Tragically, under the Indian Child Welfare Act:

1)  Some children have been removed from safe, loving homes and placed in danger

2)  Equal opportunities for adoption, safety and stability are not always available to children of all heritages

3)  The Constitutional right of parents to make life choices for their children, for children of Indian heritage to associate freely, and for children of Indian heritage to enjoy Equal Protection has in some cases been infringed upon.

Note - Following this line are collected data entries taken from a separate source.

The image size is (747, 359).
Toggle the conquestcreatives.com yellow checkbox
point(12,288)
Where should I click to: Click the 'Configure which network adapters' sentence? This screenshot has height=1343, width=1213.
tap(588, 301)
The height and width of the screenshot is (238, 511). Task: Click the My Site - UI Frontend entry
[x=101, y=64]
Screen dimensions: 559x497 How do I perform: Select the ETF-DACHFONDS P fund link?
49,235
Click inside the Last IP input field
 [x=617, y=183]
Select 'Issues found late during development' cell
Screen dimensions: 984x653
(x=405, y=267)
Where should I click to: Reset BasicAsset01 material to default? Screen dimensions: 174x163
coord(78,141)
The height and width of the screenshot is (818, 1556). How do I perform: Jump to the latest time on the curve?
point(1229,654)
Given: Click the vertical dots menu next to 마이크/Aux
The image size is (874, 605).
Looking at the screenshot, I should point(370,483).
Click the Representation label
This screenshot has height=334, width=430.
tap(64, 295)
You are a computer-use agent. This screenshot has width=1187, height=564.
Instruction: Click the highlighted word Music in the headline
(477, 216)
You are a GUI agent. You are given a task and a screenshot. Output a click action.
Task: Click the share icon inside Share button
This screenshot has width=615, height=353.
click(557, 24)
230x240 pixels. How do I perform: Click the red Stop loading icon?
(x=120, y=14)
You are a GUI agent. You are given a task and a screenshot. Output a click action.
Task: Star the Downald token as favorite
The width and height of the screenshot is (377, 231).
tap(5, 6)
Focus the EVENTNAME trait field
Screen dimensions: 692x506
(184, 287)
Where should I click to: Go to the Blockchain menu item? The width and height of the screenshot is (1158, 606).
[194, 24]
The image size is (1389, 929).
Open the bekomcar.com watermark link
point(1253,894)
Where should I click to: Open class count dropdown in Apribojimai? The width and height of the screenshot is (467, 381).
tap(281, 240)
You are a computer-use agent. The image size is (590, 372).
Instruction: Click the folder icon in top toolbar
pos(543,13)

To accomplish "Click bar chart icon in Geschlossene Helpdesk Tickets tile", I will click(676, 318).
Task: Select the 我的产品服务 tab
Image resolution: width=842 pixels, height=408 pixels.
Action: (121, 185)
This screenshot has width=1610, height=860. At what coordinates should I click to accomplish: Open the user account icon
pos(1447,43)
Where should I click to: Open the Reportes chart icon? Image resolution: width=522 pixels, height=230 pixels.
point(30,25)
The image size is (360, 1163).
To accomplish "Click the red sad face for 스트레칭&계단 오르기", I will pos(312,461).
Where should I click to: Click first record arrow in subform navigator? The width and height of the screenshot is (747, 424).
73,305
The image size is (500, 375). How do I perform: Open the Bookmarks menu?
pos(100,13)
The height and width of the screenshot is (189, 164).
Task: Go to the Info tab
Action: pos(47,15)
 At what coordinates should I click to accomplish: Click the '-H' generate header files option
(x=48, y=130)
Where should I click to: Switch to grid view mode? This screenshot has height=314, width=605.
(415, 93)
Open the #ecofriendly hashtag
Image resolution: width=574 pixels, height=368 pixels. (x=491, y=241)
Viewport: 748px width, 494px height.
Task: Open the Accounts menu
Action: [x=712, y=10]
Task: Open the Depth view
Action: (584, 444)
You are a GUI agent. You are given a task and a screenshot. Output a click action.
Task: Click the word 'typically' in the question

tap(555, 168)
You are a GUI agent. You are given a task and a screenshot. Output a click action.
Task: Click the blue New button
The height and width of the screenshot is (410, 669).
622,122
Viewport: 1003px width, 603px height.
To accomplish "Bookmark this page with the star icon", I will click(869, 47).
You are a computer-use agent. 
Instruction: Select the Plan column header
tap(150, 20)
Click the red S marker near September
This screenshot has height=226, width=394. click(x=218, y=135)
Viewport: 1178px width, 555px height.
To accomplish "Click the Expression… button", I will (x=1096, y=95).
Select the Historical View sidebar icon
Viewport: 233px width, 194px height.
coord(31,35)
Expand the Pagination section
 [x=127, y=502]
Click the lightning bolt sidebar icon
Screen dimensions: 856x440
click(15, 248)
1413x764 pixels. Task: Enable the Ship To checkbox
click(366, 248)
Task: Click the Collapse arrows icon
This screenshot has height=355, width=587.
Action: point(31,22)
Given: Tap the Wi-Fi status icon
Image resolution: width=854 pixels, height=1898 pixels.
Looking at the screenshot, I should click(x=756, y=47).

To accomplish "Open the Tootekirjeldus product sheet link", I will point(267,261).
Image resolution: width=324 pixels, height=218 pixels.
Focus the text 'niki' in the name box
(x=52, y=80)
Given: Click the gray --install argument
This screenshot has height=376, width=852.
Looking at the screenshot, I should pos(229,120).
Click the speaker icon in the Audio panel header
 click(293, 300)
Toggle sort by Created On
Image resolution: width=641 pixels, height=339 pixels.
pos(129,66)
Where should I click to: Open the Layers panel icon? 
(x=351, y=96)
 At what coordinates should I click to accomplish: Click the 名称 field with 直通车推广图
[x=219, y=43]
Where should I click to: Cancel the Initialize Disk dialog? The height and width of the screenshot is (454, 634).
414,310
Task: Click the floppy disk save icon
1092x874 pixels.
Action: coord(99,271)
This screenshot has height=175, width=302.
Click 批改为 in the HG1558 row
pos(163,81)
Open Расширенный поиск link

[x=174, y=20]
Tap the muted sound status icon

We believe that adoptive parents need well-defined protections. These are the citizens among us that have been willing to set aside personal comforts and take in society’s neediest children. Adoptive parents take many risks in doing this, the least of which is finances. People build their lives around family. Adoptive parents risk not only their own hearts, but the hearts of any birth children they have as well as the hearts of their extended family. These parents have an investment in the families they are building and have a right to know that they can put their names on the adoption paper with confidence. If we, as a society, continue to abuse these parents, we will find fewer people willing to take the risk of adoption and more and more children will languish in foster homes.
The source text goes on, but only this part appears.